ACTIVITY
Transcribe, word for word, the line containing "Task: Pick the Type tool" and each line following it through the end of the listing below. Omit all other lines.

SUPPLIED INFORMATION
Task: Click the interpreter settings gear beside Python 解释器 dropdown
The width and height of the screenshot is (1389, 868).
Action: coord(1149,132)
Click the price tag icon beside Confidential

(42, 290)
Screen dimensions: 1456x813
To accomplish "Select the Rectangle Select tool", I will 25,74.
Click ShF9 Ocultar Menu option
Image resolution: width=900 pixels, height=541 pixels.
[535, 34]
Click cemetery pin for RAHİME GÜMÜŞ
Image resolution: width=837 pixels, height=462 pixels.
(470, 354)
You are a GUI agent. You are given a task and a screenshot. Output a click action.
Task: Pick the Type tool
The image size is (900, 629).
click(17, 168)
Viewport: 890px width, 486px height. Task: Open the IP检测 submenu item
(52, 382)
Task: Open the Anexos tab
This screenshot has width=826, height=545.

RESPONSE TO THIS EXERCISE
Task: Pick the Type tool
The image size is (900, 629).
click(17, 168)
Viewport: 890px width, 486px height. Task: Open the IP检测 submenu item
(52, 382)
Task: Open the Anexos tab
This screenshot has width=826, height=545.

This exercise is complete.